2007-2008 Federal Executive Branch Policy Fellow


Unbelievably, I am at the halfway mark of my first fellowship year at the Office of Planning, Research and Evaluation (OPRE), within the Administration for Children and Families (ACF). OPRE develops and oversees research and evaluation projects to assess the effectiveness and efficiency of ACF programs and inform policy and practice. I work primarily on child care policy research, although I have had opportunities to work on projects in other areas, such as Head Start. The child care research team is responsible for projects that add to our knowledge about the efficacy of child care subsidy policies and programs.

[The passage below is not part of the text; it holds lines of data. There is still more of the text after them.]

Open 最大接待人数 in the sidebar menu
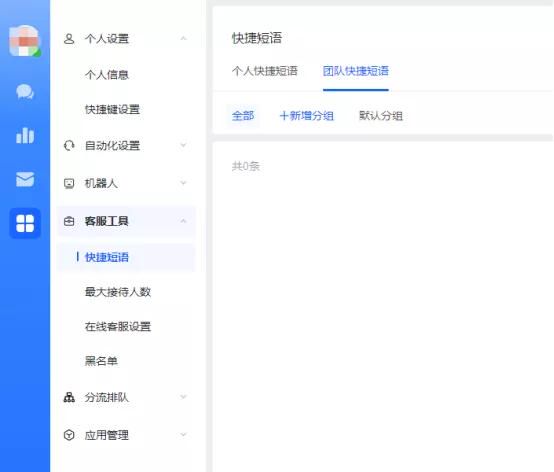(118, 292)
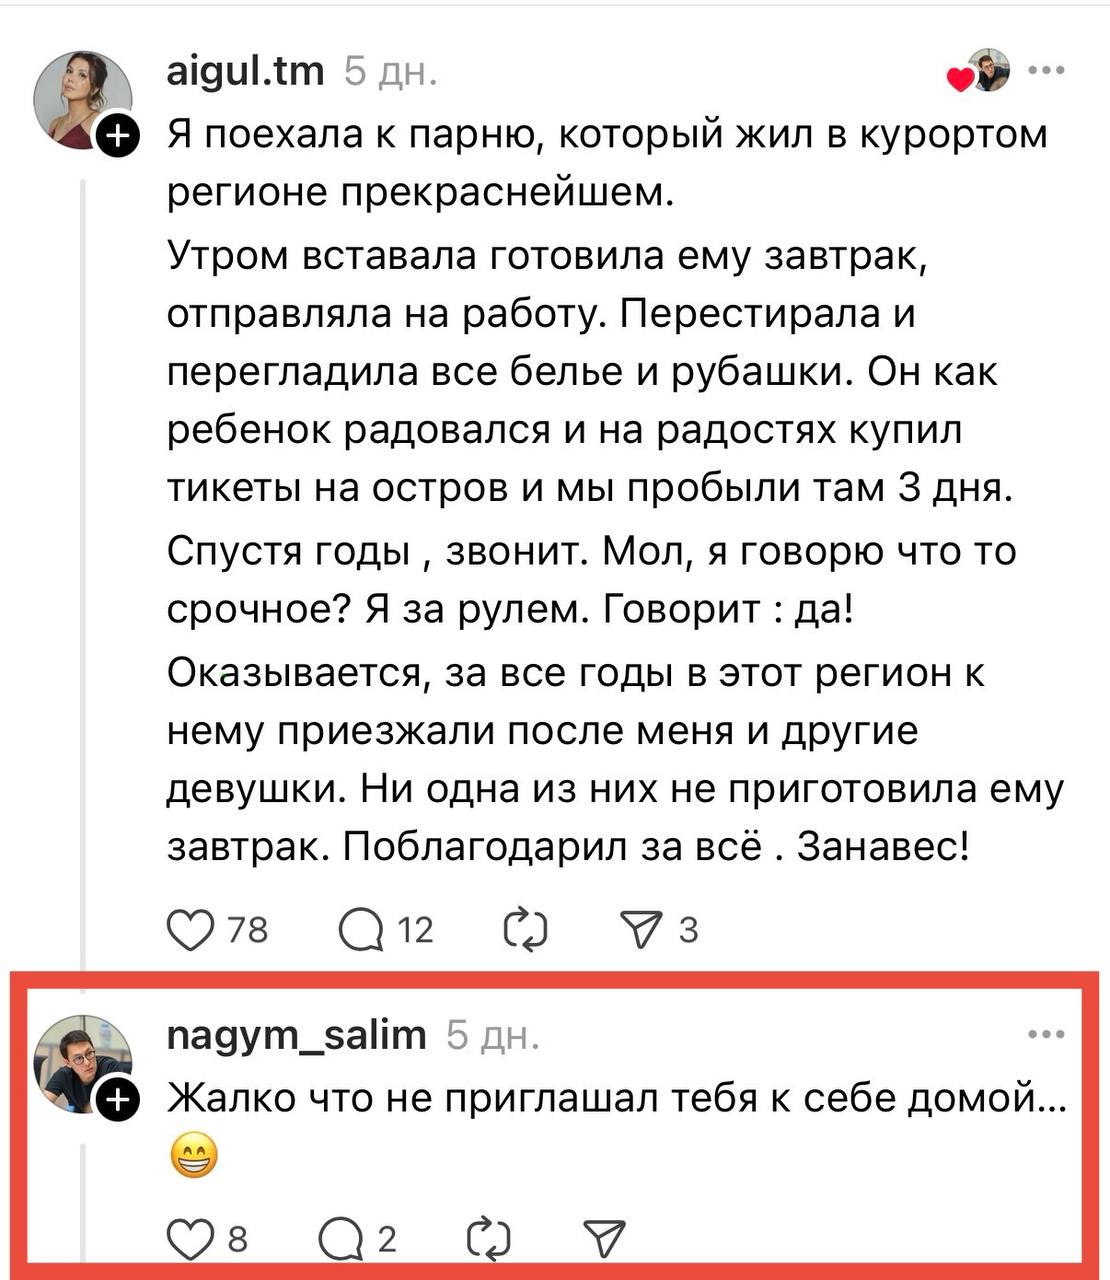Repost nagym_salim's reply
This screenshot has width=1110, height=1280.
click(489, 1239)
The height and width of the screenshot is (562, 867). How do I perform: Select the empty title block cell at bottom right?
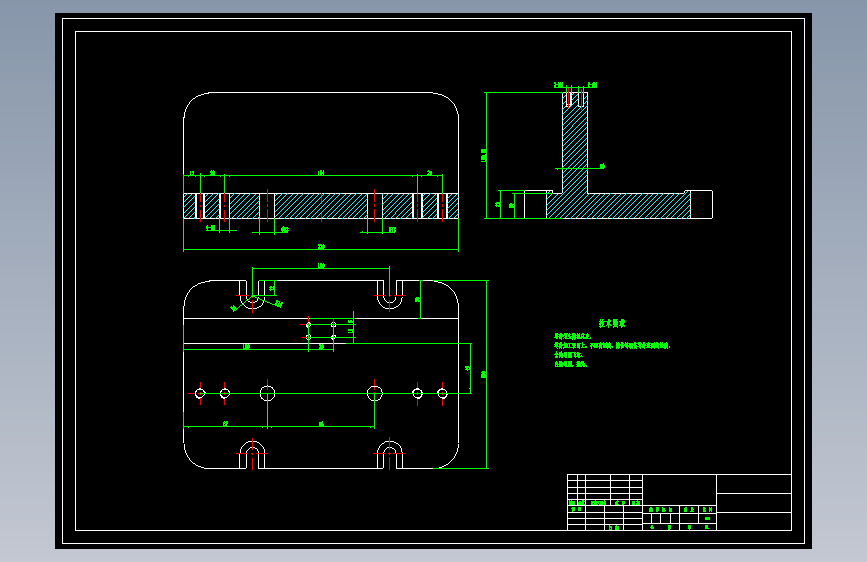tap(754, 521)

It has been exciting to see the research team’s work, and my contribution to it, influence both science policy and social policy. Currently, my main projects involve the development, review, and administration of grants and contracted projects. In addition, I am assisting in the follow-up activities for the meeting “Measuring Quality in Early Childhood and School-Age Settings: At the Junction of Research, Policy, and Practice.” This meeting was organized to address states’ needs for guidance regarding how best to measure child care quality, particularly in increasingly common high-stakes environments. It is exciting to know that we will be incorporating research into products that will guide states in their decisions regarding the measurement of quality. Finally, outside the area of child care, I have investigated models of collaboration between Head Start and state-funded pre-kindergarten programs and any connections between the various models and quality of services. With the information available, we will be able to provide some answers to the Office of Head Start (OHS) regarding promising models and formulate the additional questions that need to be addressed.

Within my first six months, I have also had amazing opportunities to network and make contacts within ACF, within other government agencies, and outside the government. On my first day at OPRE, I attended the meeting “Intervening Early: Progress and Opportunities in Child Service Settings,” which assembled federal representatives and leading experts in the area of early childhood intervention to review prevention programs designed to improve child, parent and family outcomes in a variety of domains. On a more regular basis, I attend technical working group meetings for a variety of contracted projects. I also regularly attend the meetings of the Good Start, Grow Smart (GSGS) Interagency Workgroup, which brings together representatives from nine divisions of the U.S. Department of Health and Human Services (HHS) and the U.S. Department of Education (ED) that support research in early childhood education.

It is remarkable how much I have already learned about the intersection of research, policy, and practice. In addition to a whirlwind orientation to the federal government in general and OPRE in particular, I have had invaluable experiences, increased my knowledge base, and developed new skills. At the moment, I feel that I can see how the different universes come together; over the course of the remainder of my fellowship, I look forward to the challenges of navigating that intersection.